Na conversa com Lira, a primeira da série de reuniões com autoridades que teve ao longo do dia, Lula disse que sua gestão será pautada pelo diálogo e pela “pacificação” da vida pública, numa referência velada ao presidente Jair Bolsonaro (PL), cujo governo foi marcado pelas sucessivas crises com o Congresso e com o Judiciário. Em entrevista já no início da noite, afirmou que o país precisa “voltar à normalidade” e que o PT precisa aprender a negociar com o Centrão, grupo politico aliado do atual governo e do qual Lira é um dos principais líderes.

— Eu não enxergo na Câmara, no Senado, essa coisa de Centrão.

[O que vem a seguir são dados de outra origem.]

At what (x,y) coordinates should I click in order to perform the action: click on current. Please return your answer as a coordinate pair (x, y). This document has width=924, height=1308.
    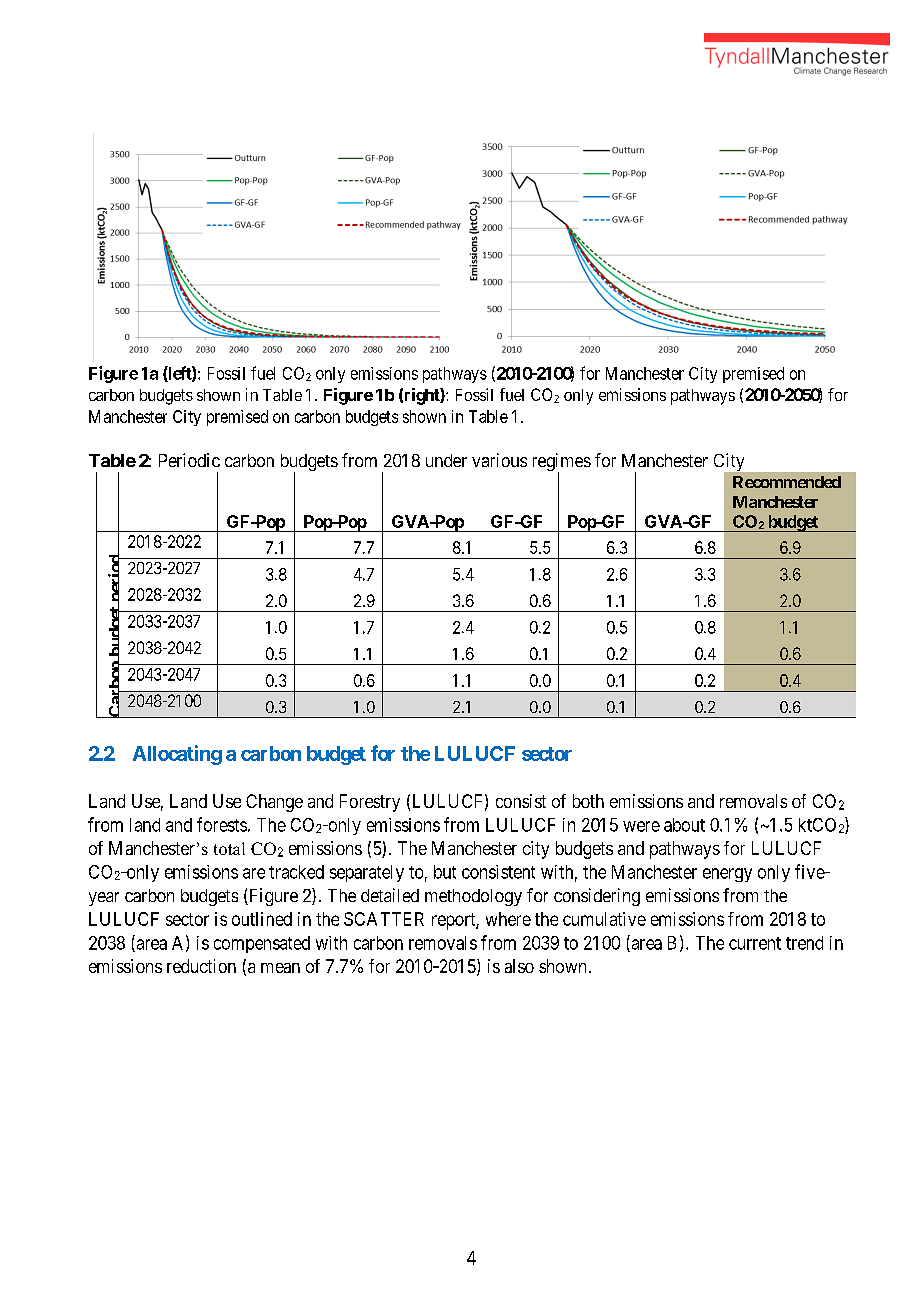
    Looking at the image, I should click on (755, 943).
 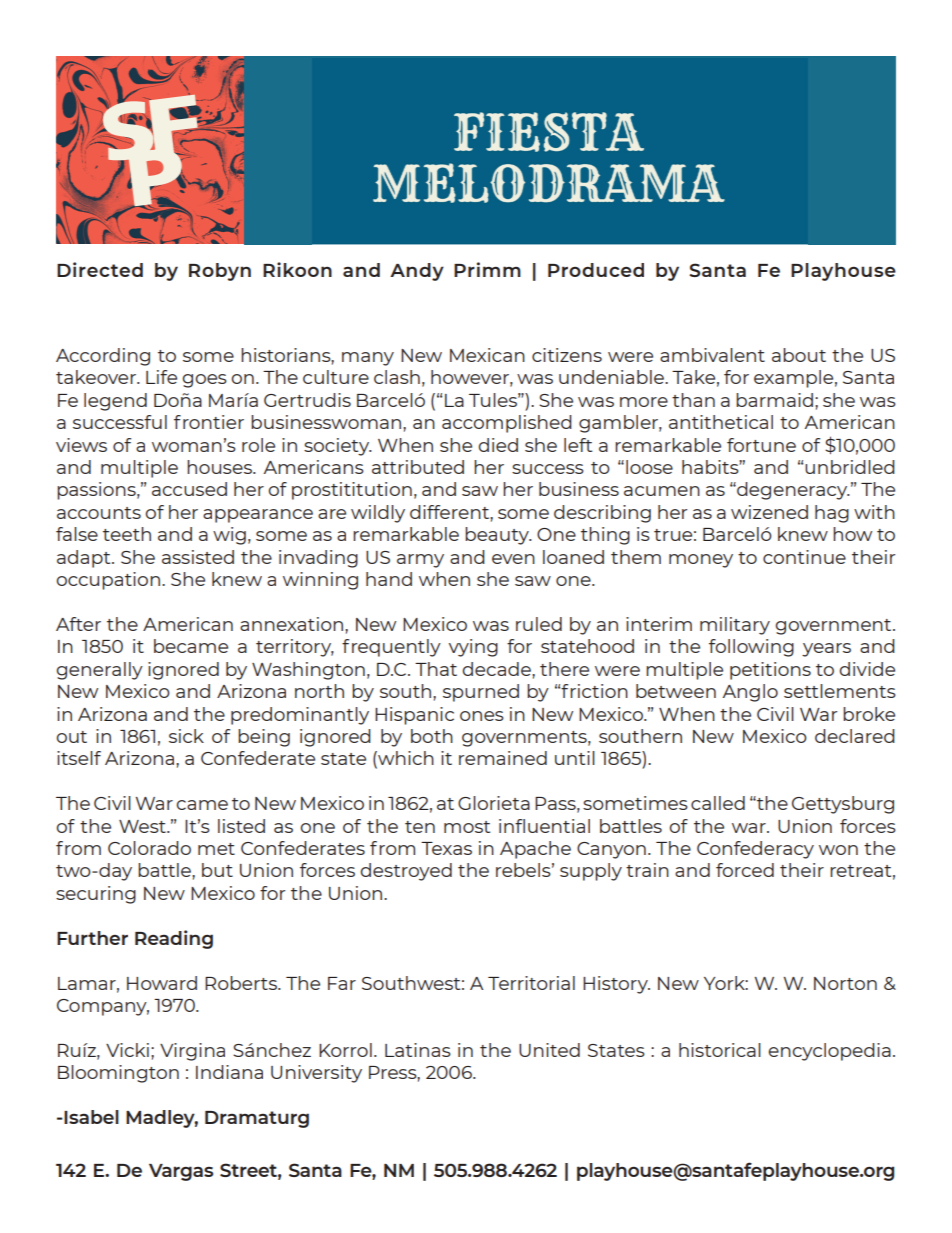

Eu enxergo deputados eleitos com quem vamos ter que conversar para garantir as coisas que serão necessárias para melhorar a vida do povo brasileiro. Não há tempo para vingança, não há tempo para raiva e não há tempo para ódio. O tempo é de governar — declarou Lula, acrescentando:

— O Centrão é uma composição de vários partidos políticos com os quais o PT tem que aprender a conversar.

Recado nas entrelinhas

Na reunião com Lira, segundo o relato de participantes, Lula deixou implícito que o PT não terá um candidato à presidência da Câmara e que o Executivo não deve se posicionar, como costuma acontecer. O deputado do PP também conta com apoio de petistas para ser reconduzido ao cargo.

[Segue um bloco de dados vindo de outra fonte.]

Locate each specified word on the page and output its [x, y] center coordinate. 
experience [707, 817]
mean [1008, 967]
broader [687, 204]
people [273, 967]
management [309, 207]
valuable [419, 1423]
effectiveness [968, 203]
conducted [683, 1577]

A estratégia de Lula é uma tentativa de evitar erros como o ocorrido em 2015, quando a então presidente Dilma Rousseff insistiu em lançar um nome do PT para concorrer contra Eduardo Cunha, o líder do Centrão na época. O episódio acentuou o isolamento político da petista, culminando no impeachment no ano seguinte.

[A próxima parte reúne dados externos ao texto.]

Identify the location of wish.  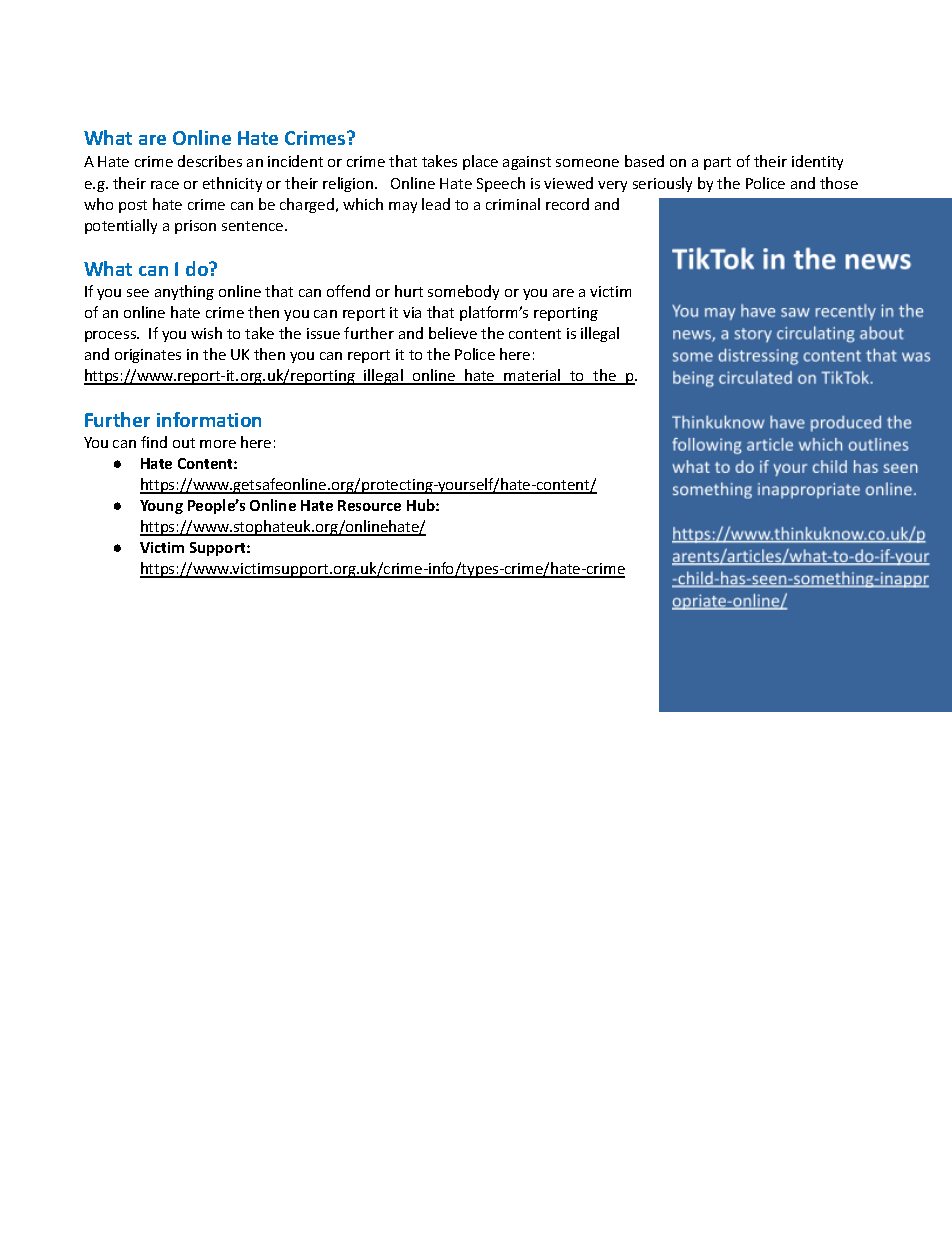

— Ele (Lula) acha que não é papel do presidente da República interferir em assuntos internos da Casa — disse o líder do PT na Câmara, Reginaldo Lopes (MG).

A conversa entre Lula e Lira, que chegaram a trocar farpas durante a campanha eleitoral, se deu em tom amistoso e cordial. O presidente eleito mandou abraços ao pai do chefe da Câmara, Benedito Lira, que foi deputado da base aliada nos dois primeiros mandatos do petista como presidente. Ao fim do encontro, na residência oficial, posaram juntos para fotos.

O distanciamento da disputa no Legislativo, pelo menos por enquanto, também é uma forma de não desagradar aliados que podem integrar a base do governo. Na noite de ante ontem, por exemplo, o presidente do PSD, Gilberto Kassab, organizou um jantar em Brasília e indiciou que a legenda deve se aliar a Lula. Declarou, contudo, apoio à reeleição de Lira na Câmara.

— Existe, sim, um encaminhamento para integrar a base de Lula. E isso vai se consolidar ao longo do tempo, nos próximos passos. Nós estaremos representados por essa aliança pela governabilidade — disse Kassab.

Diante da sinalização de apoio do PSD, a conversa de Lula com Pacheco, segundo parlamentares que estiveram presentes, foi como a de velhos amigos. Os dois almoçaram juntos e chegaram a conversar reservadamente, longe dos demais, por cerca de 20 minutos.

Antes mesmo de o presidente eleito chegar a Brasília, senadores petistas já haviam preparado o terreno articulando o apoio de Pacheco à tramitação da PEC da Transição.

No entanto, diferentemente da Câmara, onde Lira prefere o governo distante da disputa por sua sucessão, no Senado, o PSD quer empenho do petista para reeleger o atual presidente da Casa.